稲穂祭ーきつねの嫁入り(山口県下松市)
11月3日、参加した人たちが良縁に恵まれるという伝説の奇祭、稲穂祭を見に山口県下松市花岡へ足を延ばしてみた。下松市という市名は、この地にある松に星が降った、七星降臨伝説に由来している。
稲穂祭の神事の一部として行われる「きつねの嫁入り」は、人力車に乗り、狐(きつね)面を付けた新郎新婦を中心に50人のお供たちと、地域のお祝い山車・神輿(みこし)を含め、総勢500人近い関係者で盛大に行われる。多くの参列者たちの歓声の中をゆっくりと進んでいく姿はとてもミステリアスな雰囲気だ。
会場へのアクセスは電車で来るのが散策もできて便利だが、臨時駐車場からピストンバスも出ているため、車でも安心して楽しむことができる。
到着したらまずは稲荷神社に参拝しよう。こちらの神社には、榊に三角の油揚げとローソクが付いたお供えをするという独特な方法でお参りする。
--- --- ---
* [実施する課題]
**1)** 稲穂祭の紹介文のうち、「11月3日、参加した人たちが」から「いう独特な方法でお参りする。」までの部分を一字一句そのまま書き写してください。
**2)** 稲穂祭の紹介文を、最後の文に続けて書き継いでください。
この後に続く行は、この作業には一切使いません。

対象位置の記録:
--- --- ---
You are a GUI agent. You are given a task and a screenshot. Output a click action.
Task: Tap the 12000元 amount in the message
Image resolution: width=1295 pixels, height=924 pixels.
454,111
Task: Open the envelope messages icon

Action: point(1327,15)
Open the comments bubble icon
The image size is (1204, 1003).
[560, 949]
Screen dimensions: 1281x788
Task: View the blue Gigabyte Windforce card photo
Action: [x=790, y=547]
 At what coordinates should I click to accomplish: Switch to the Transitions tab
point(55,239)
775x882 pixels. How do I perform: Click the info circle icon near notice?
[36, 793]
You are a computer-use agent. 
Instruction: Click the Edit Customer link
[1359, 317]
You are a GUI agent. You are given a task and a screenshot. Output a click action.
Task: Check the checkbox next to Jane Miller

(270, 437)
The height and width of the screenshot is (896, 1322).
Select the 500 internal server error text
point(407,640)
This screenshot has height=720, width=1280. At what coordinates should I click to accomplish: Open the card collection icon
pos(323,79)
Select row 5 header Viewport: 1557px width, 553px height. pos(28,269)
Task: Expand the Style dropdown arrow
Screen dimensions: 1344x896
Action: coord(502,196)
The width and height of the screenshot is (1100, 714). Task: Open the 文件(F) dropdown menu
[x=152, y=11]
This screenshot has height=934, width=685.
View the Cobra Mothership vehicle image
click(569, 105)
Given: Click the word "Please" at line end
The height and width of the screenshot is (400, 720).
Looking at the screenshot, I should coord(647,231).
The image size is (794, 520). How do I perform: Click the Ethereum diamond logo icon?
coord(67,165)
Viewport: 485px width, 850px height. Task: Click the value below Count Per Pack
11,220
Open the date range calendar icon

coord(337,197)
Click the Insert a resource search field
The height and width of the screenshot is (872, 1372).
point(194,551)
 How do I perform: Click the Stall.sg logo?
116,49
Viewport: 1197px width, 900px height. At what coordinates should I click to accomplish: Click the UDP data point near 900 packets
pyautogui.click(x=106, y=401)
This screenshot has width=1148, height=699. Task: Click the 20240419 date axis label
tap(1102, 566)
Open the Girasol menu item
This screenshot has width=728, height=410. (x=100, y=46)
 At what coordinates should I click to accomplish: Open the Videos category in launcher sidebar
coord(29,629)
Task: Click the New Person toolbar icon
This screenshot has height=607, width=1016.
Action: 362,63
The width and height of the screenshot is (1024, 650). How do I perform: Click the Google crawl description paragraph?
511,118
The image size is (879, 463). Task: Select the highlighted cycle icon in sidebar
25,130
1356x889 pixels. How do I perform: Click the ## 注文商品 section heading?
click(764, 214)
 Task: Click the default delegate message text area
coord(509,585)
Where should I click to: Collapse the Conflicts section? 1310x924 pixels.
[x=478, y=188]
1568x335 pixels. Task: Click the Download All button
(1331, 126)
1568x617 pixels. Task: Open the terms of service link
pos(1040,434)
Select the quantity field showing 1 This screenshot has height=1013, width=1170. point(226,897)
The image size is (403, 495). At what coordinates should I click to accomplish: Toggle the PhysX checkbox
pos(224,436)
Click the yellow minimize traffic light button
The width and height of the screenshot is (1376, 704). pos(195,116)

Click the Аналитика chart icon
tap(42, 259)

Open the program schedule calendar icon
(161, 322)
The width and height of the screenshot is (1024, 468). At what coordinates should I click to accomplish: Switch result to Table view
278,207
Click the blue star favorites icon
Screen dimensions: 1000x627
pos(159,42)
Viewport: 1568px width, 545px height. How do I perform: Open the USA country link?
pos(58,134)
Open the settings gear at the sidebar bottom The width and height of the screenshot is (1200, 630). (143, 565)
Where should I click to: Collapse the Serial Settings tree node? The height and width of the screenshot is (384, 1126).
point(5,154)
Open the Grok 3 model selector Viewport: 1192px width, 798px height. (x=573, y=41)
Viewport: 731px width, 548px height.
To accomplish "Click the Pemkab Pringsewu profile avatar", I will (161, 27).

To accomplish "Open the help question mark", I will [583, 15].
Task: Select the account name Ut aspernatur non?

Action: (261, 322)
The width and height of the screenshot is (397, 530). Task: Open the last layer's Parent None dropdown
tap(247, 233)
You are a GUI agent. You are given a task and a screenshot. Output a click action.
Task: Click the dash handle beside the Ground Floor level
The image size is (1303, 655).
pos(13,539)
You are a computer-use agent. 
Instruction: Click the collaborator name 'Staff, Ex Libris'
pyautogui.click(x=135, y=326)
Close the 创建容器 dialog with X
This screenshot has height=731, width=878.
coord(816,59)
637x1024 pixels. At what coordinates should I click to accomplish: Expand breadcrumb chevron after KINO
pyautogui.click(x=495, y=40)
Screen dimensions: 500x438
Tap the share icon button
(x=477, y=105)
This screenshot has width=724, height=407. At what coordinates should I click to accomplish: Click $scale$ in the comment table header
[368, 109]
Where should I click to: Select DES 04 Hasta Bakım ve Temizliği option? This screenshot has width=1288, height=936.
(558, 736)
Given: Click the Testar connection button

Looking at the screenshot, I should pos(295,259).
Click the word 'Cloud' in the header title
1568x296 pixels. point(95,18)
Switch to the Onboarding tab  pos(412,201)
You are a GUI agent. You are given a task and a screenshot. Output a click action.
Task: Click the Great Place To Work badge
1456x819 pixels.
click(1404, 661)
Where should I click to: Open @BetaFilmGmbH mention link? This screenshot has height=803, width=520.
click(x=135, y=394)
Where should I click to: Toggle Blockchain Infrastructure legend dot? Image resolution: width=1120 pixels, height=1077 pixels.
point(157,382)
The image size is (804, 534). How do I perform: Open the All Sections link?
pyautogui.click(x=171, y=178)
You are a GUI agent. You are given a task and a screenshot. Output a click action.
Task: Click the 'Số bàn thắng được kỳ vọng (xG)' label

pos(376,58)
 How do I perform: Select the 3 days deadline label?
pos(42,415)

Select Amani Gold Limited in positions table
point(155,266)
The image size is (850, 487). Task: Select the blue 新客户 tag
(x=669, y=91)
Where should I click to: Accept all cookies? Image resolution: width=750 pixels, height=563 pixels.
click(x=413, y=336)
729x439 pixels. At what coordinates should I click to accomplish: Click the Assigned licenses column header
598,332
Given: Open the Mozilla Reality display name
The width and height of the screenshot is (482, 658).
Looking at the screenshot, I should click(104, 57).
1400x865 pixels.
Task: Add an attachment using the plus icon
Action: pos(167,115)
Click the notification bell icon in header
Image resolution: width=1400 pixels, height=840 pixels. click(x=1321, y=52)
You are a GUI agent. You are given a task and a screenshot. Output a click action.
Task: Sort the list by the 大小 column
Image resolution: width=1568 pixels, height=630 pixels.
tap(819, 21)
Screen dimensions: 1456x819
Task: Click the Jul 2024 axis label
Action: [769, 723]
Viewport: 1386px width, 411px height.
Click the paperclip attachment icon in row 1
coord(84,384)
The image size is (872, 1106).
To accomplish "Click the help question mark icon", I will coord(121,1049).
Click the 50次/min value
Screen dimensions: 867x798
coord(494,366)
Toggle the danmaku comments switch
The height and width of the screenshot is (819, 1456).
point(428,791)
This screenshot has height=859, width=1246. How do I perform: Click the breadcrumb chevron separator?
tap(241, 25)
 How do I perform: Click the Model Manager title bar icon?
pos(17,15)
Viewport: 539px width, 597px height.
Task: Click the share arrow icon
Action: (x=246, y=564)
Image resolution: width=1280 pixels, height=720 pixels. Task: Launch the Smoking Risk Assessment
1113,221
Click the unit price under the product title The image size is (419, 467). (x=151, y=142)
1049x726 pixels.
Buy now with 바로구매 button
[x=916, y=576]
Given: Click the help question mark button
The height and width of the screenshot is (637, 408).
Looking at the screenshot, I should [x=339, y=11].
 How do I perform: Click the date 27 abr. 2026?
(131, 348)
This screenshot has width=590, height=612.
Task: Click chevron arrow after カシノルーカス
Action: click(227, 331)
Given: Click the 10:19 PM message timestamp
--- --- ---
* [課題別の解答]
**1)**
11月3日、参加した人たちが良縁に恵まれるという伝説の奇祭、稲穂祭を見に山口県下松市花岡へ足を延ばしてみた。下松市という市名は、この地にある松に星が降った、七星降臨伝説に由来している。
稲穂祭の神事の一部として行われる「きつねの嫁入り」は、人力車に乗り、狐(きつね)面を付けた新郎新婦を中心に50人のお供たちと、地域のお祝い山車・神輿(みこし)を含め、総勢500人近い関係者で盛大に行われる。多くの参列者たちの歓声の中をゆっくりと進んでいく姿はとてもミステリアスな雰囲気だ。
会場へのアクセスは電車で来るのが散策もできて便利だが、臨時駐車場からピストンバスも出ているため、車でも安心して楽しむことができる。
到着したらまずは稲荷神社に参拝しよう。こちらの神社には、榊に三角の油揚げとローソクが付いたお供えをするという独特な方法でお参りする。

**2)**
狐の嫁入りは午後2時ごろから開始され、新郎新婦が登場すると、沿道では「誰、誰?」とうわさ話が起きるが、祭り関係の方でもごくわずかの人にしか知らされていない。秘密が多いほどミステリアスでいい。ちなみに、新郎新婦になると良縁に恵まれ、それを見に来る方々も良縁があるといわれている。
お祭りのクライマックスは広場での三々九度儀式だ。
狐面を付けた仲人や親族が結婚式を執り行い、お相撲さんが優勝した時に飲む大きな朱色の杯で、一口目は神へ、二口目は家族へ、三口目は参加者へと感謝を込めて飲みほし、会場全員で「万歳」そして楽しみの餅まきで終了となる。
七星降臨伝説の残る地で、きつねの嫁入りへの参加を通し、下松市に残るミステリアスな伝説の世界を体験してみてはいかがだろうか。
(お祭りフォトライター・枝広光則)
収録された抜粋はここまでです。